The other option is that a country *can* pull resources out of nowhere by some strange cultural variations. I mean, it used to be say in the Soviet Union that college students would get dragooned to go off and ‘volunteer’ to harvest fields in the summer. Crazy, yet it did contribute to production. Of course, I don’t want to see that for the U.S. But is it really inconceivable that we could set up some summer fitness program, people come in for a couple of weeks, pick all the apples they can, sing songs around campfires, sleep in tents, get drunk off their asses on apple cider all night, go home with a couple of hundred bucks and consider themselves ahead of the game? I don’t know what some clever social engineers could work out.
But any theory of production that requires an underclass of people to do an undefined and expanding set of jobs doesn’t sound even that plausible.
Somebody new starts throwing their weight around soon – and Mexico remembers it dances a CIA tune, as if it ever really stopped.
With an approval rating currently little better than half that of President Trump – Mexican President Peña Nieto is an even less accepted leader of his people, and it’s whispered the next elections there could turn hard left in a Venezuela/Hugo Chavez way. At that point Mexico will be seen as a threat to the national security of capitalism, and empire will rationalize reasons to start invading the tropics of the Western Hemisphere.
Not looking forward to making all the necessary apologies to my Mexican friends and acquaintances during my next visit…
Just gives them some USD as their currency won’t be worth the paper its printed on.
The idea that enforcing our border is a “hostile act” is Orwellian nonsense. Not only will the Mexicans take it, they’ll be lucky if we don’t tax the remittances to their country to truly make them pay for it.
If only the rest of the world leaders had the cajones to ignore a bully until he behaves
*co..
Mexico needs the US more than the US needs Mexico. Lets see how long before he begs to come with his tail between his legs…
you sound like the giver of vicious childhoods
Don’t know him but you’ll see the answer to above question will be early next week.
Which?
Peso diving already….
The simple economic answer for Mexico is to impose a corresponding 20% tax on US imports and use that money to reduce corporation taxes in Mexico. That’ll balance the equation. A full and equal measure is my motto in life.
oh god, trump, go back to twitter
Oops, read that wrong
That doesn’t solve anything , it makes life harder for the Mexican importers. If you furthermore reduce corporation taxes, the mexican worker will get squeezed even more…. The problem for Mexico is that it exports products to the USA that can be made in USA. The only difference is the price so by increasing your import prices by another 20 % this will make your own exports less competitive…. Mexico cannot win a trade war with the US ! I predict Nieto will soon realise his mistake and come begging for a meet in Washington.
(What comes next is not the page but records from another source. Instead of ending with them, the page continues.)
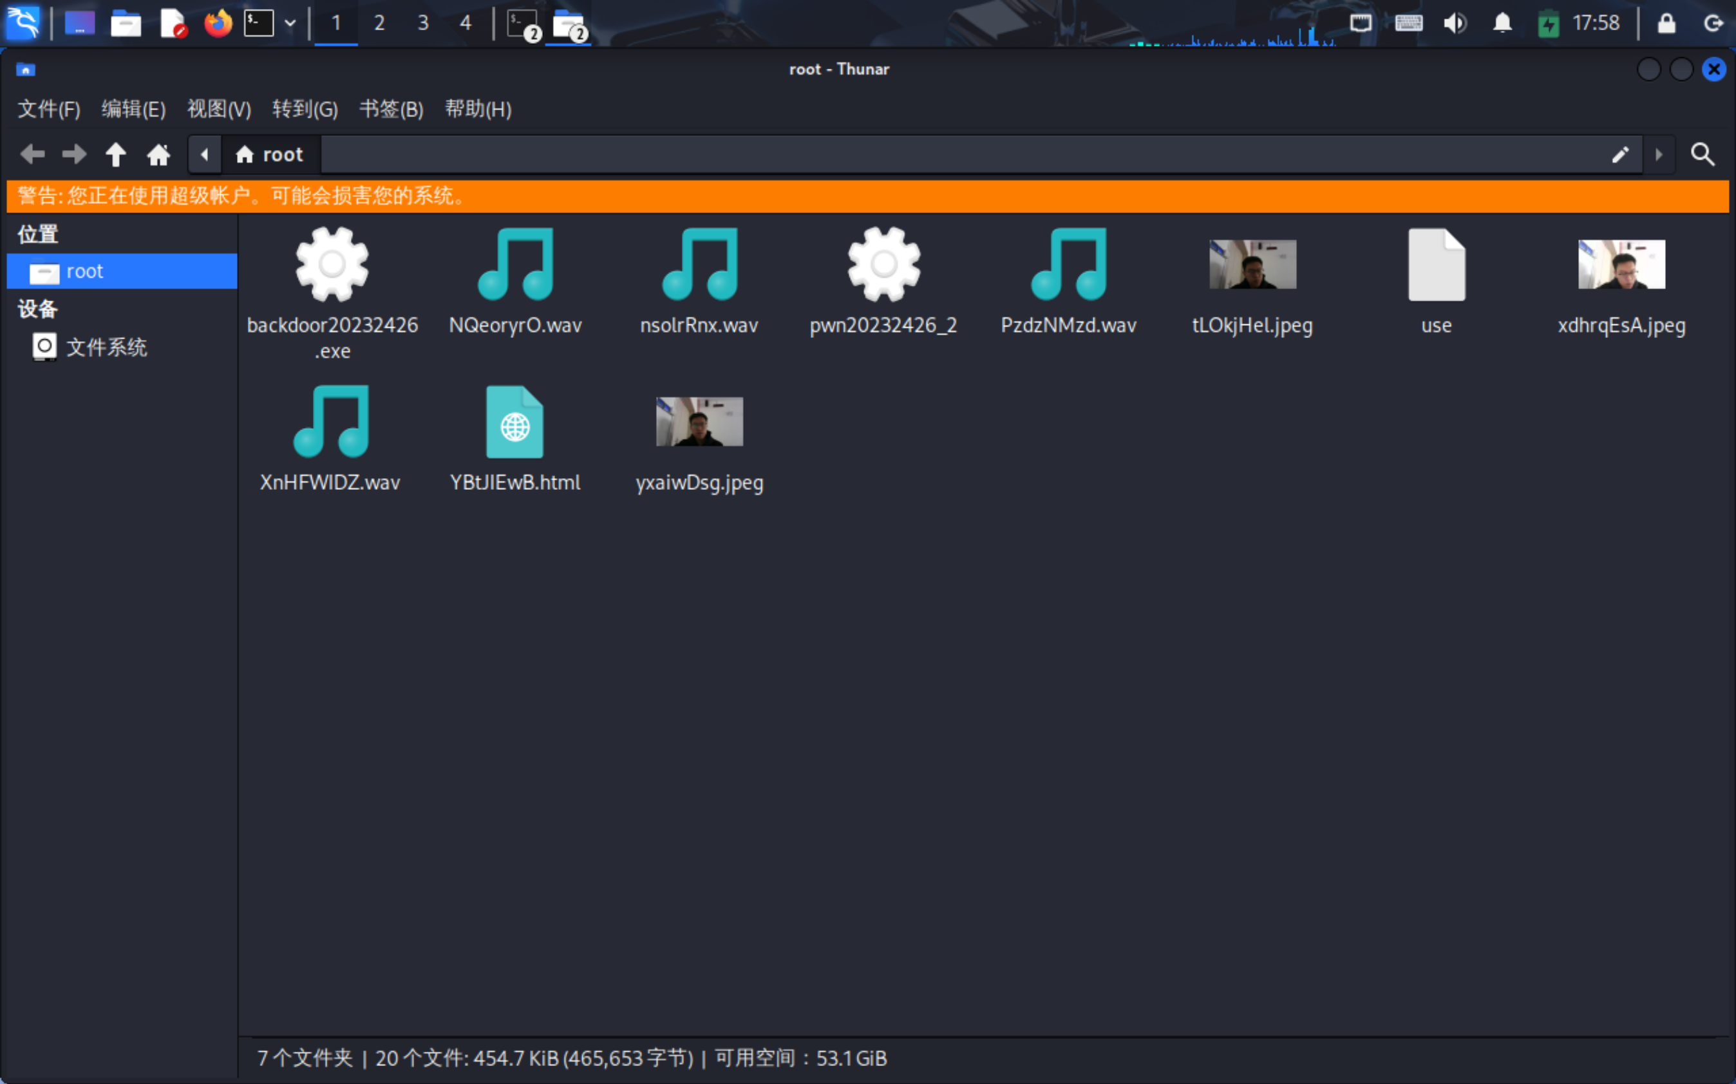Open the search magnifier icon
Screen dimensions: 1736x1084
pos(1702,154)
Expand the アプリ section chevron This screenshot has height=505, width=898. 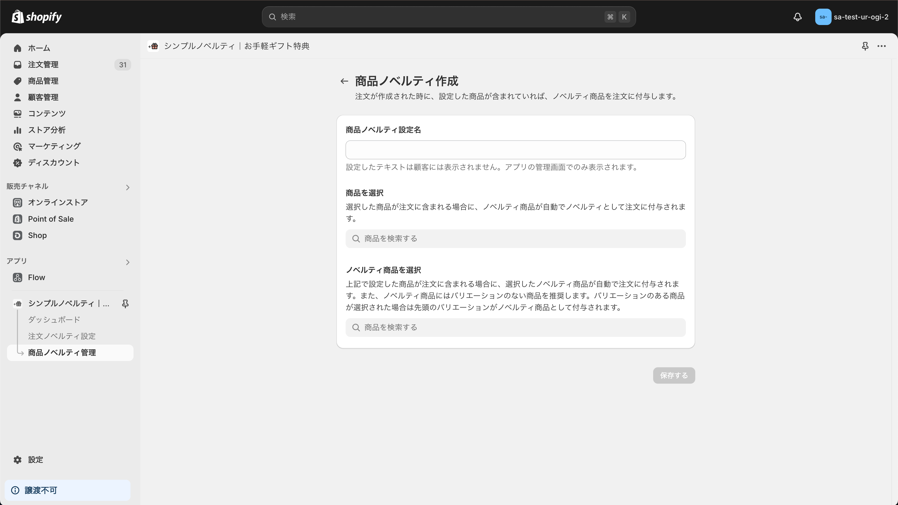tap(128, 262)
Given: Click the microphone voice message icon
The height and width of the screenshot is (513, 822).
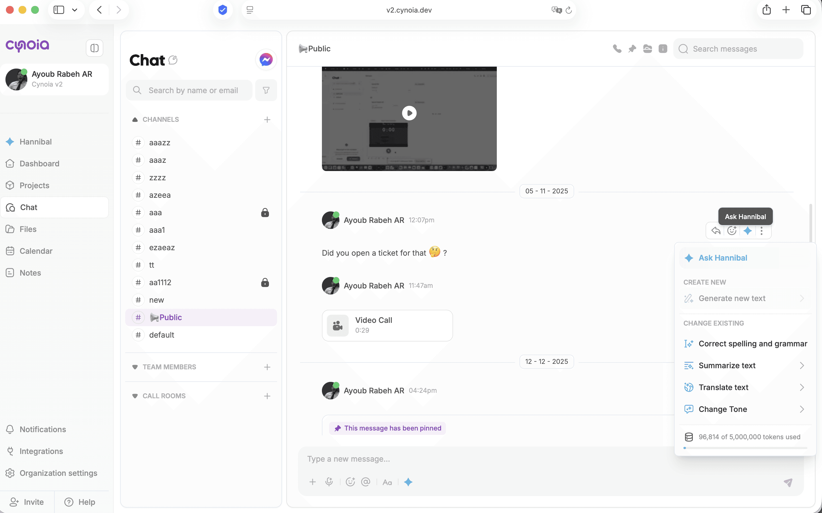Looking at the screenshot, I should 329,482.
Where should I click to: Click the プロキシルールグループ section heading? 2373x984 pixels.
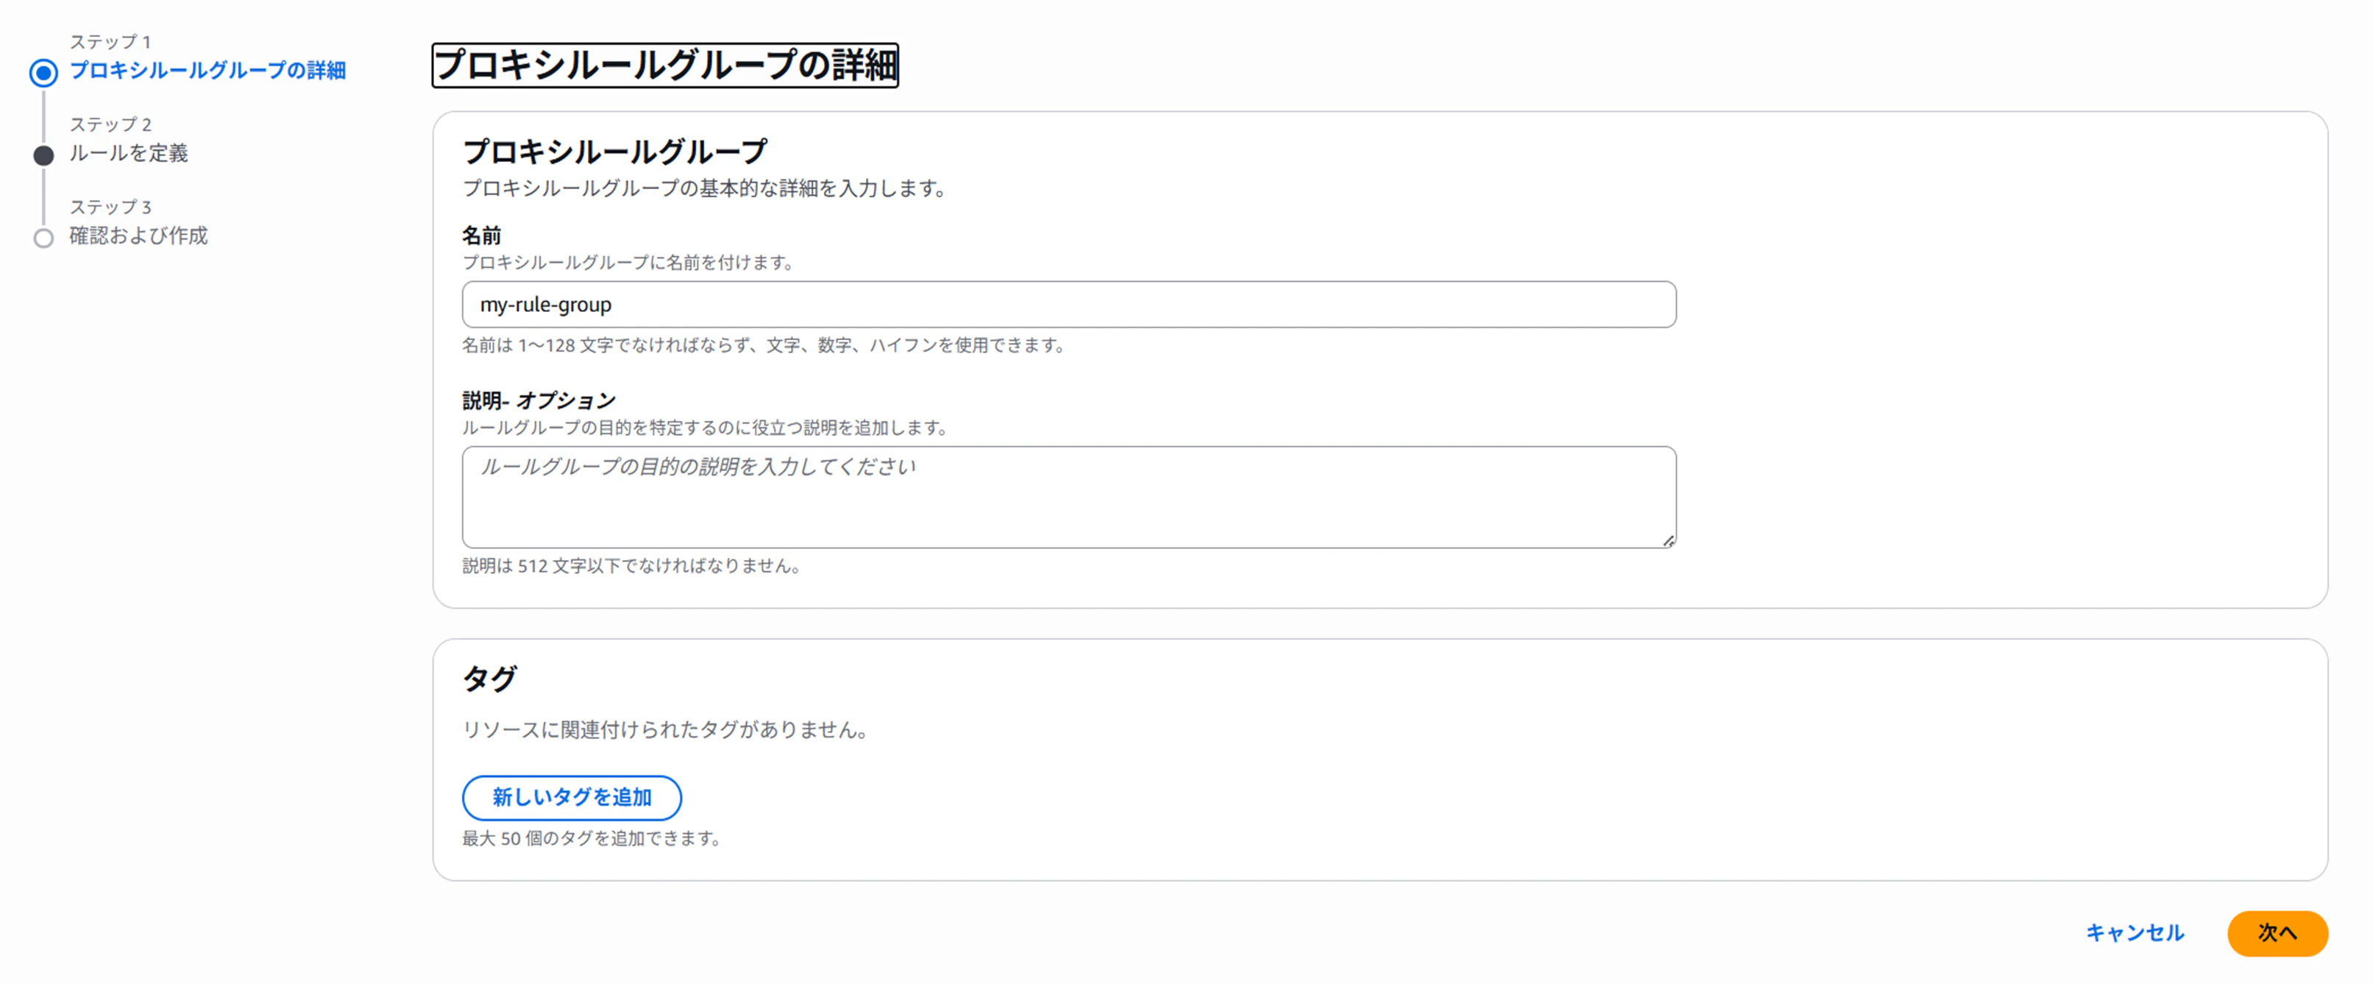point(614,151)
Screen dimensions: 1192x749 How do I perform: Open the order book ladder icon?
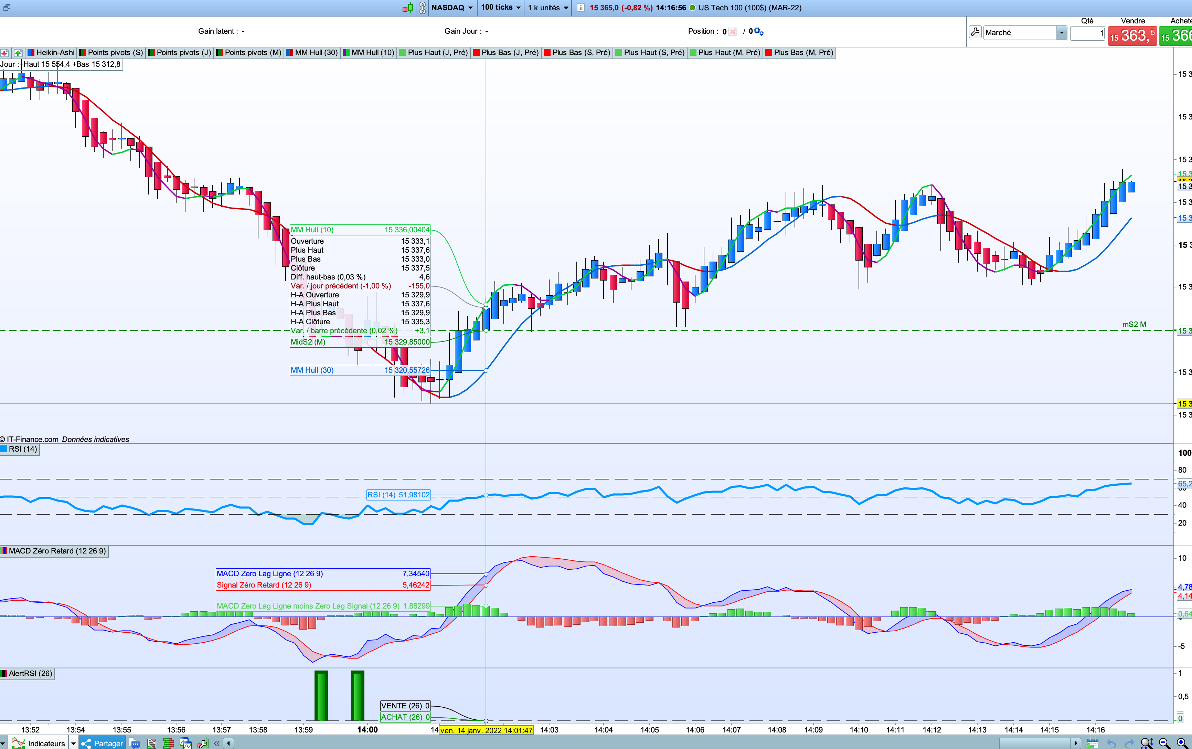168,743
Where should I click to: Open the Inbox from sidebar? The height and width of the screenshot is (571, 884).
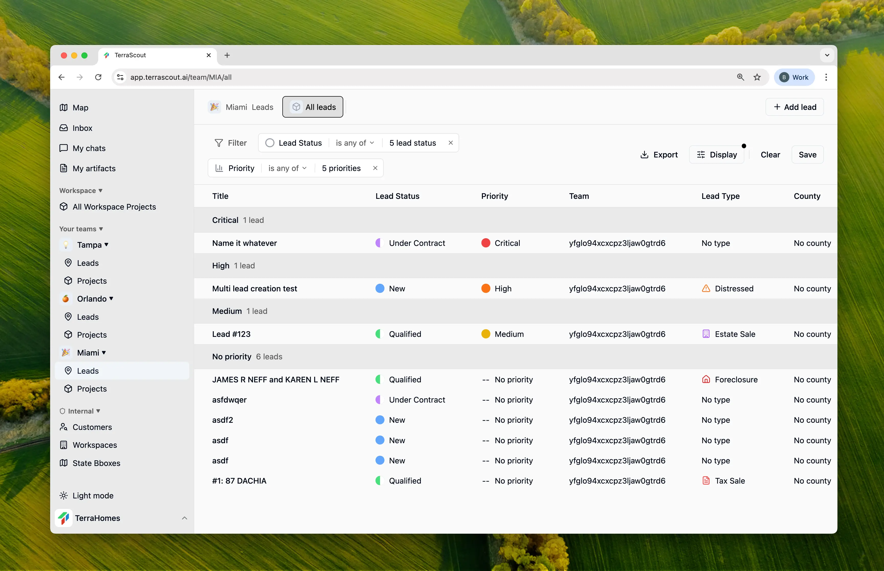click(x=82, y=128)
This could be an opportunity for China and Russia to trade with a hungry Mexican economy.
Eh?
Voice from Europe won’t be explaining itself, don’tcha know?
“Mexico needs the US more than the US needs Mexico. Lets see how long before he begs to come with his tail between his legs…”
The US needs the rest of the world more than the rest of the world needs the US.
Not so sure about that….look at trade as proportion of GDP. And the US can always count on its Nato allies and the spe ial relationship with the UK.